CI/nix Manual


CI/nix
1. Setup
2. Commands
3. Examples
4. Configuration
4.1. Options
4.2. Environment
A. Configuration Options
B. Environment Variables
B.1. Input
B.2. Output

CI/nix

CI is a declarative continuous integration and testing system built on top of Nix and the NixOS module system. Its aim is to be flexible in order to meet the many needs of the various technologies and cloud providers in use with CI today, while being simple and self-contained so that all actions can be performed on a local machine. Build results should be reproducible so if it works on your machine then it will work on the CI server as well!

Some of the project's goals and features are...

  • The same reproducibility guarantees provided by the Nix and NixOS ecosystem, offering consistent builds that will produce the same results whether they run on your laptop or in the cloud.

  • Matrix builds that run locally as well as on remote CI servers.

  • Integration with the Nix store to cache and avoid repeating unnecessary work.

  • Included escape hatches for tests, commands, and deployments that require the network or other resources that would normally be restricted by using Nix.

  • Integration with existing CI providers while being agnostic to the underlying service, allowing the same configuration to work with multiple providers while still providing dashboards and results that reflect your configuration.

  • Ability to publish results and perform follow-up actions and notifications without being constrained to any particular provider's capabilities.

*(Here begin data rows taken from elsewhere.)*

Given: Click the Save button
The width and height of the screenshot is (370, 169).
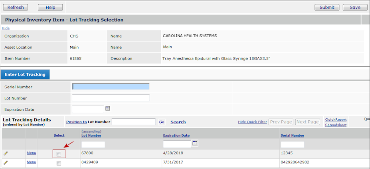Looking at the screenshot, I should coord(355,7).
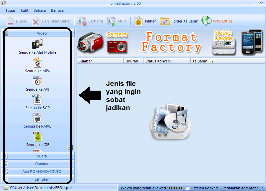Choose the Semua ke AVI icon

click(x=37, y=81)
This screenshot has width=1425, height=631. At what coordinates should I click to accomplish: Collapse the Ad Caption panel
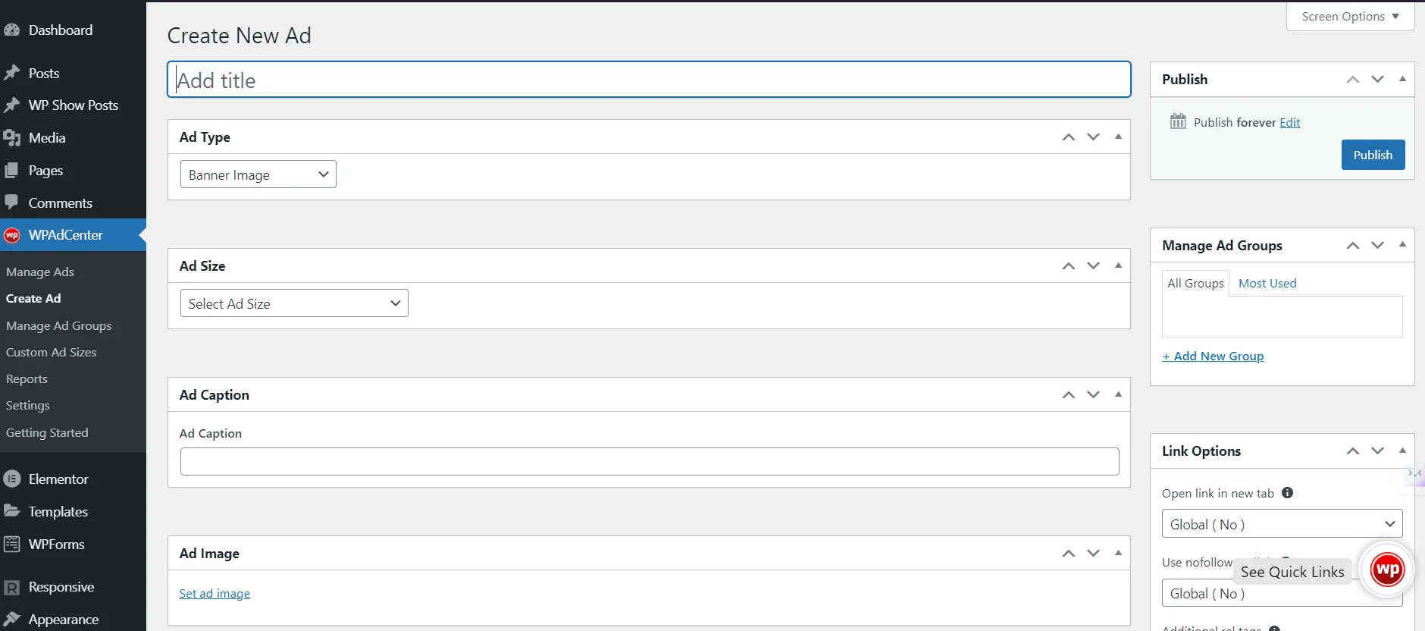coord(1118,394)
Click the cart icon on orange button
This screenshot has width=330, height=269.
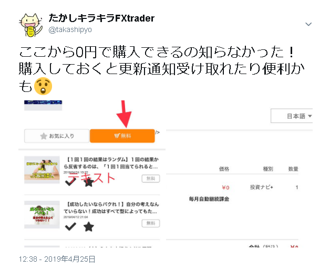tap(117, 136)
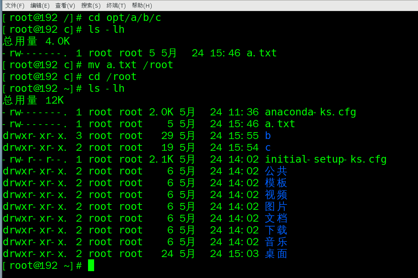Click the blue 公共 directory name
The image size is (418, 278).
[x=276, y=171]
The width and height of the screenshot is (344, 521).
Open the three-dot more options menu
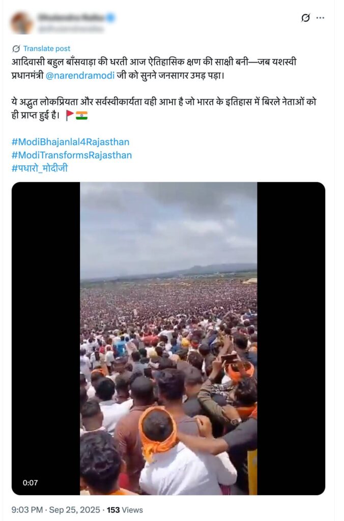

(this is currently all very much WIP right now, but please do file issues if you actually use it and have questions or concerns!)

Chapter 1. Setup

To start, it's covenient to have the ci channel available to nix on your system:

      $ export NIX_PATH=$NIX_PATH:ci=https://github.com/arcnmx/ci/archive/v0.6.tar.gz
    

This allows the channel to be easily referred to while testing locally, like so:

      $ nix run -f '<ci>' help
      $ nix run -f '<ci>' --arg config '<ci/examples/ci.nix>' test
      ✔️ hello, world ok
    

You can also manage it with nix-channel, though due to a nix limitation you are still required to include the channel name in NIX_PATH in some way:

      $ nix-channel --add https://github.com/arcnmx/ci/archive/v0.6.tar.gz ci
      $ nix-channel --update
      $ export NIX_PATH=$NIX_PATH:ci=/xxx
    

Chapter 2. Commands

Global and CI commands can be found with the list command:

      $ nix run -f '<ci>' list
      list
      run.gh-actions-generate
      run.test.example
      test
    

Commands under a job or stage sub-configuration can be accessed by name via ci.job.jobName.run and ci.stage.name.run respectively.

Chapter 3. Examples

Documentation is a bit sparse right now, but a few examples are currently available:

Chapter 4. Configuration

4.1. Options

Appendix A, Configuration Options lists all the options available for customizing your CI process!

4.2. Environment

Appendix B, Environment Variables documents the environment variables provided by and used for configuring the CI. It may be convenient to set some of these for a project in the relevant shell.nix or .direnv files.